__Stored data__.
BEGIN
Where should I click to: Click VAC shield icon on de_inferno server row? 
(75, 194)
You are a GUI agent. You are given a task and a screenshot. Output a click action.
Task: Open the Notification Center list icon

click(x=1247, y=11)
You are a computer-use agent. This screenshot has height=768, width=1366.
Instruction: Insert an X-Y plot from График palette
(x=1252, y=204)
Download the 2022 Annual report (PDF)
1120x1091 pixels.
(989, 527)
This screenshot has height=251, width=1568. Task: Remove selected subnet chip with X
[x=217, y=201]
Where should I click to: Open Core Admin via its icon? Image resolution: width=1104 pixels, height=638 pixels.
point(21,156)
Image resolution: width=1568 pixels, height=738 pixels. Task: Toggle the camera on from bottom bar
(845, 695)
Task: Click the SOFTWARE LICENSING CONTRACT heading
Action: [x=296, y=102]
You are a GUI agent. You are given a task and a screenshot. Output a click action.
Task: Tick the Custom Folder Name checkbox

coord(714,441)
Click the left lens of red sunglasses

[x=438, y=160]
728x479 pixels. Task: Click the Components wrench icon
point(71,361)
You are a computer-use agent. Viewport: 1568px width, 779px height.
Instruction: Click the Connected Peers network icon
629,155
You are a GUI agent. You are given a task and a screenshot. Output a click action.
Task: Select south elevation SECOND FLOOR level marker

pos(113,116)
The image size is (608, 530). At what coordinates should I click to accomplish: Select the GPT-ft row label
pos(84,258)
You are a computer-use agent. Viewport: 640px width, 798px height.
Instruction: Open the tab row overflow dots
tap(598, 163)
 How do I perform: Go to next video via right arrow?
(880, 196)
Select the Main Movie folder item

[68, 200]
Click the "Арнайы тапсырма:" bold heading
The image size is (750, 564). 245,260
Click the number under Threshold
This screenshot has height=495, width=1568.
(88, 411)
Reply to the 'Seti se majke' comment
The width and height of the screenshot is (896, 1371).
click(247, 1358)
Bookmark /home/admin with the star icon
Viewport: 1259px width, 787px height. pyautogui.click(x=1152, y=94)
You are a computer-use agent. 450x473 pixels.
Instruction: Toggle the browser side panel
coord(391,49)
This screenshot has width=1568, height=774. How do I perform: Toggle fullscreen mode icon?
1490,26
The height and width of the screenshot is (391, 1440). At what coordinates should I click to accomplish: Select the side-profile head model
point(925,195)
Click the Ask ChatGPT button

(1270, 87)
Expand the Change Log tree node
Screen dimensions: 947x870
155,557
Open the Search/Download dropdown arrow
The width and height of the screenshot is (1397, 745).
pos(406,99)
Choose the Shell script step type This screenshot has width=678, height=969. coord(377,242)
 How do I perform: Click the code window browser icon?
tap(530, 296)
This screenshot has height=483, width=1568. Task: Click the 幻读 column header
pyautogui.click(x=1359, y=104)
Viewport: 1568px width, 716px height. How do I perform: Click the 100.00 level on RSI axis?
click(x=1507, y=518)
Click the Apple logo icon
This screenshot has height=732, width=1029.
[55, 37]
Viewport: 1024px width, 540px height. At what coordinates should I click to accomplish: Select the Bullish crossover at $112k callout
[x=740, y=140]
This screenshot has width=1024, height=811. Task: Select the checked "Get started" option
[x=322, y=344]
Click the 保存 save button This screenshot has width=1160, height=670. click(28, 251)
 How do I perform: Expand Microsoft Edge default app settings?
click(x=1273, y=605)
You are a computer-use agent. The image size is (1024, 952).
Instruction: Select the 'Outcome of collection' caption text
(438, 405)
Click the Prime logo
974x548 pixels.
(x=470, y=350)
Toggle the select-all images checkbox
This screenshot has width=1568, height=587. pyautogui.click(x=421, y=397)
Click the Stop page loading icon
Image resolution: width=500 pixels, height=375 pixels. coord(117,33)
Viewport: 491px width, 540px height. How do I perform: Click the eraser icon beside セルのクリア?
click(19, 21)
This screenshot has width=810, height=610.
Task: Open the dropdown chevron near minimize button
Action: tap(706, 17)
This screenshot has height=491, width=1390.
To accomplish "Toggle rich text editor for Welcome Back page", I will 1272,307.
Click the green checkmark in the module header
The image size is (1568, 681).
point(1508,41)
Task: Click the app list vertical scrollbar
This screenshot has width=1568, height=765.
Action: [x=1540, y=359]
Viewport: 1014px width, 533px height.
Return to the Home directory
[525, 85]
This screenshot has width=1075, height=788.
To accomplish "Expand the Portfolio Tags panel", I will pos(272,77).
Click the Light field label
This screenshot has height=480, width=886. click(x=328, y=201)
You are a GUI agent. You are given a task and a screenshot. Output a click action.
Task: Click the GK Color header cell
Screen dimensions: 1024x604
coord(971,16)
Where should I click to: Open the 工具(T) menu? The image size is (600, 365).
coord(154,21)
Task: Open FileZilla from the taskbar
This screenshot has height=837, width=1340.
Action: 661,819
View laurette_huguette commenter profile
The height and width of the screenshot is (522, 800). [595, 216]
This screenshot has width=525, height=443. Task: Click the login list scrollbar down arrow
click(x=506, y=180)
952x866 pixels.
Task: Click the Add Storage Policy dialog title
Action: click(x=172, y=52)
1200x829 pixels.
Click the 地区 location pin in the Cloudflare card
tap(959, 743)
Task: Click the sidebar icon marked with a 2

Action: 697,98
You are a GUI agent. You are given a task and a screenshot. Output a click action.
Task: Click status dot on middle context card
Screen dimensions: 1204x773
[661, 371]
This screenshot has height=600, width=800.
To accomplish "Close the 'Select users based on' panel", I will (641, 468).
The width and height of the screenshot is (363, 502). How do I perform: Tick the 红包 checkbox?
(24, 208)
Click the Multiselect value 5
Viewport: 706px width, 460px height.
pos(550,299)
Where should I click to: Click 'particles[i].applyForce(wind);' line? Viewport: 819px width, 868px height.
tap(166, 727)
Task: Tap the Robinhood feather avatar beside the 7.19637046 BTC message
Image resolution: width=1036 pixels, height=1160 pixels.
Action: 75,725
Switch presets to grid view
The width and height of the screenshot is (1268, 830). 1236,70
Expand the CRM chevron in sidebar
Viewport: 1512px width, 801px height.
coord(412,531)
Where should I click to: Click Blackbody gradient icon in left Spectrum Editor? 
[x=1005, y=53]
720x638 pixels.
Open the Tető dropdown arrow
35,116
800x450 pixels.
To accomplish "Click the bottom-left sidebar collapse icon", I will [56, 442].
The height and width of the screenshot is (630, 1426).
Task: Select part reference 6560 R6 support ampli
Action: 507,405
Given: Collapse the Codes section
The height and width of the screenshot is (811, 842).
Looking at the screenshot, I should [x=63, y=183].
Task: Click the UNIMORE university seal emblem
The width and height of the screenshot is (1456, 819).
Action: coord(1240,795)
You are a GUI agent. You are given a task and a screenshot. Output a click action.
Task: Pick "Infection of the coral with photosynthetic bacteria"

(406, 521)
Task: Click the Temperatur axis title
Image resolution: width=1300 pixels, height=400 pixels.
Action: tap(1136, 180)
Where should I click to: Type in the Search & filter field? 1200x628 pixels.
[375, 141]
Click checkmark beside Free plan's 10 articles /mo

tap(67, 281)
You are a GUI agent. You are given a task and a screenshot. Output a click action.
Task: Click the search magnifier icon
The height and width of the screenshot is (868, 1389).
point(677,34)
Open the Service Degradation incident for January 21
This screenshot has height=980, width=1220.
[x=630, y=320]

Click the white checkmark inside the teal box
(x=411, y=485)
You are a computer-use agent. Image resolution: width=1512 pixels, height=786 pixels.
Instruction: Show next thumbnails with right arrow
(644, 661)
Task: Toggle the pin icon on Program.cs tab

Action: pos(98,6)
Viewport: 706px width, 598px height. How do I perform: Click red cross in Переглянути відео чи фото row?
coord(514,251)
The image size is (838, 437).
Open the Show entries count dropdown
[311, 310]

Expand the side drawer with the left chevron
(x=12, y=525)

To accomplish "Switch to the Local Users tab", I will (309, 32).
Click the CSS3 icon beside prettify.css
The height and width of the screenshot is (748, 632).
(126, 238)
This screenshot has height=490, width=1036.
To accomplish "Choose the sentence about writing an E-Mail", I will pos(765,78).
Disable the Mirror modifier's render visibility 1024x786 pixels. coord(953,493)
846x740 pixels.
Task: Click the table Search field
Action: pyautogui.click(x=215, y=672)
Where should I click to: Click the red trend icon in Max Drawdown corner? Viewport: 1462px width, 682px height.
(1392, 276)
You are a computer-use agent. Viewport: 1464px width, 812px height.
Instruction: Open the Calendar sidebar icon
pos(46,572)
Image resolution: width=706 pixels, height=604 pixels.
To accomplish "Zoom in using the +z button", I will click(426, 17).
END
__BRIEF__. What lines in the entries above include the string "computer"? Return each one.

__TASK ANSWER__.
You are a computer-use agent. This screenshot has height=768, width=1366.
You are a computer-use agent. Viewport: 1568px width, 779px height.
You are a computer-use agent. Viewport: 640px width, 798px height.
You are a computer-use agent. 450x473 pixels.
You are a computer-use agent. The image size is (1024, 952).
You are a computer-use agent. Image resolution: width=1512 pixels, height=786 pixels.
You are a computer-use agent. Viewport: 1464px width, 812px height.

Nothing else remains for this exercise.